- [MATERIAL PROVIDED]

Segment Open

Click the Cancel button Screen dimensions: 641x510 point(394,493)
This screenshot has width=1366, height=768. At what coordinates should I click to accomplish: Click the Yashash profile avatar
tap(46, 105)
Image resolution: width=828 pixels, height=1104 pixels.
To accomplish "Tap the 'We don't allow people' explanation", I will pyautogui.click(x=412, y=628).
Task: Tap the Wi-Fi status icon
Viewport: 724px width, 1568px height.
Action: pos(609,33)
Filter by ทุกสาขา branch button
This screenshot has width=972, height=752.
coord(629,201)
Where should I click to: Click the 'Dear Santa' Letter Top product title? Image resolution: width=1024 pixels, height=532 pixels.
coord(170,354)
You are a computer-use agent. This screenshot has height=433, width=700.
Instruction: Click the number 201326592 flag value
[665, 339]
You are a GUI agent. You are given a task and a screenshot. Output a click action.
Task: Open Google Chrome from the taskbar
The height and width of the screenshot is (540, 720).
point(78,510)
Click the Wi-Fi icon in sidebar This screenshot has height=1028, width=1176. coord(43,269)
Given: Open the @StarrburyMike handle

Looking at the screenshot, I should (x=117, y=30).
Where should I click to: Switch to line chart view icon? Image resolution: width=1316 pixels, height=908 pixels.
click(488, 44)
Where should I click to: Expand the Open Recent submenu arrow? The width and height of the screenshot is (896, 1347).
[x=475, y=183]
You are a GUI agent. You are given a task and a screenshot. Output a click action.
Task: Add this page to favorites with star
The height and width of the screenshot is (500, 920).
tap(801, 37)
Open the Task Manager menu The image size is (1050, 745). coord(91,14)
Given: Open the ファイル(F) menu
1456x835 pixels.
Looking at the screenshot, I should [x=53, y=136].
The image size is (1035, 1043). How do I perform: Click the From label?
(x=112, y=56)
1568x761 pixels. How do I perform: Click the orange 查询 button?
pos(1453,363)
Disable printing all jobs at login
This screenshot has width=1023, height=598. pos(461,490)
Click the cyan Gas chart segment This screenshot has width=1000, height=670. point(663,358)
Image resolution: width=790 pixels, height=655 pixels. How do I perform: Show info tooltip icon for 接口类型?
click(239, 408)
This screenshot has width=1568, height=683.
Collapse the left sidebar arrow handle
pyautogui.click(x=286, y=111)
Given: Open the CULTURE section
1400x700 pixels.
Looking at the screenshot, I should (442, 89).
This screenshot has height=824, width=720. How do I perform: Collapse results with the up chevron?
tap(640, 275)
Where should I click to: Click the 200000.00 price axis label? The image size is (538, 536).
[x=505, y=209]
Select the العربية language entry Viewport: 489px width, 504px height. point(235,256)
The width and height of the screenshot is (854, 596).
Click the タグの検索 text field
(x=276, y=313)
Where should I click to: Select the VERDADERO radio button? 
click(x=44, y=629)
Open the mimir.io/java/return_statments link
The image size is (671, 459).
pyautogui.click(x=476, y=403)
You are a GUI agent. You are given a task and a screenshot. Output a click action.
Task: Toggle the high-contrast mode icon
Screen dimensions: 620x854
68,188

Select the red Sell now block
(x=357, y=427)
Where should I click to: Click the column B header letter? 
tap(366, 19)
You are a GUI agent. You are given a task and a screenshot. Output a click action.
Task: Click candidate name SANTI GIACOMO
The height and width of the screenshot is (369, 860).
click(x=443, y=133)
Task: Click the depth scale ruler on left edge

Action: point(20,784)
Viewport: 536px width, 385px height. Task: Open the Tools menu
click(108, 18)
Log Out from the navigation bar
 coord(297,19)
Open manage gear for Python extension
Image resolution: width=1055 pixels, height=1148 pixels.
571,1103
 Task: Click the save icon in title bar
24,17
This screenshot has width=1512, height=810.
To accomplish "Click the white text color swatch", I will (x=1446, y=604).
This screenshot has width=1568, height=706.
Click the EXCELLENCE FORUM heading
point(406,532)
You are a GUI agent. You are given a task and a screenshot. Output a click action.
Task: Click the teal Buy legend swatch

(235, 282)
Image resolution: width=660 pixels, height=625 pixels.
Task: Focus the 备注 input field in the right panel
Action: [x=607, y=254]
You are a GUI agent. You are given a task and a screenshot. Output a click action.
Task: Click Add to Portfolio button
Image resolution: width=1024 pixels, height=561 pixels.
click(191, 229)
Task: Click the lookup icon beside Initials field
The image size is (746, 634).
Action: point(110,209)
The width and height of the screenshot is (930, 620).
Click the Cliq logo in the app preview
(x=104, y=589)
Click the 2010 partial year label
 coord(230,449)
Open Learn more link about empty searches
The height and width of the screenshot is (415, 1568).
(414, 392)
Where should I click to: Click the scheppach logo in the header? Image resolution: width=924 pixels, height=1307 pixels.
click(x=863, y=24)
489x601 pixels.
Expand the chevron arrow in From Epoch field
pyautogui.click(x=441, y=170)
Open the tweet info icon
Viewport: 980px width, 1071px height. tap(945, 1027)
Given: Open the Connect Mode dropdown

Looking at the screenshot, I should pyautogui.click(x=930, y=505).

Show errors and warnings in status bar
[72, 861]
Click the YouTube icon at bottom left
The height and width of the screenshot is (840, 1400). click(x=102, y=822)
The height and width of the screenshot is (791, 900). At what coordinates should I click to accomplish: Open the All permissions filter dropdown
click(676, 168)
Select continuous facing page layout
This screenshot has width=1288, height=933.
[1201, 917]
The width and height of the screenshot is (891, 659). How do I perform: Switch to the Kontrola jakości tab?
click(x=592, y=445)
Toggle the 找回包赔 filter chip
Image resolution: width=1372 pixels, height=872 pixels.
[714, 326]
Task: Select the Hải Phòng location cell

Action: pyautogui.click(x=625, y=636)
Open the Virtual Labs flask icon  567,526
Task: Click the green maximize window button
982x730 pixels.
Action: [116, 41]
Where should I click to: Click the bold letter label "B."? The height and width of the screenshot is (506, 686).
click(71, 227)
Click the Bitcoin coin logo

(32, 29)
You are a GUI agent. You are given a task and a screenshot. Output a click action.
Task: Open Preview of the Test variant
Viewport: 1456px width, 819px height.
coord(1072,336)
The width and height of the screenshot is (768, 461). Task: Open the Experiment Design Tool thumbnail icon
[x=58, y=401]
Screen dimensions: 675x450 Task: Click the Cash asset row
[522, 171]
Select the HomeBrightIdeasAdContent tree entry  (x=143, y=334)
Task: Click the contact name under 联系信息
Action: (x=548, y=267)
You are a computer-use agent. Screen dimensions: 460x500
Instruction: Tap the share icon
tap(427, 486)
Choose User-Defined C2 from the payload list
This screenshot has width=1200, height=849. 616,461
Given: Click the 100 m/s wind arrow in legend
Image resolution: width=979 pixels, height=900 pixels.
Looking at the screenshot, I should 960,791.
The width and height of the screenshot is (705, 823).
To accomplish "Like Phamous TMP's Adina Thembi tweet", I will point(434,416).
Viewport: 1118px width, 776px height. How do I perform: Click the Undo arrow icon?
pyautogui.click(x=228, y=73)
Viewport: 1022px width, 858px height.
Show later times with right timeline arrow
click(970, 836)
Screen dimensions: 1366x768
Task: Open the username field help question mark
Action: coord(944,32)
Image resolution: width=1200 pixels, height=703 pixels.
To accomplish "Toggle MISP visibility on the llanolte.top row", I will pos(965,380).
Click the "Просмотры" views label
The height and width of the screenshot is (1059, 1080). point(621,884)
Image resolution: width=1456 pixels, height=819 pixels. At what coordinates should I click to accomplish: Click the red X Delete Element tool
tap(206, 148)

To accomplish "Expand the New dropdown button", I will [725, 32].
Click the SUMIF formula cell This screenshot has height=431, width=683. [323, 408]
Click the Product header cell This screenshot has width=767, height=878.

Segment Closed

- [WHAT TO DO] Please give an exact copy of the lines above, beginning with the line containing "Viewport: 536px width, 385px" and running through the line containing "The width and height of the screenshot is (930, 620).", and of no other lines.

- [RESULT OF THIS TASK]
Viewport: 536px width, 385px height. Task: Open the Tools menu
click(108, 18)
Log Out from the navigation bar
 coord(297,19)
Open manage gear for Python extension
Image resolution: width=1055 pixels, height=1148 pixels.
571,1103
 Task: Click the save icon in title bar
24,17
This screenshot has width=1512, height=810.
To accomplish "Click the white text color swatch", I will (x=1446, y=604).
This screenshot has width=1568, height=706.
Click the EXCELLENCE FORUM heading
point(406,532)
You are a GUI agent. You are given a task and a screenshot. Output a click action.
Task: Click the teal Buy legend swatch

(235, 282)
Image resolution: width=660 pixels, height=625 pixels.
Task: Focus the 备注 input field in the right panel
Action: [x=607, y=254]
You are a GUI agent. You are given a task and a screenshot. Output a click action.
Task: Click Add to Portfolio button
Image resolution: width=1024 pixels, height=561 pixels.
click(191, 229)
Task: Click the lookup icon beside Initials field
The image size is (746, 634).
Action: point(110,209)
The width and height of the screenshot is (930, 620).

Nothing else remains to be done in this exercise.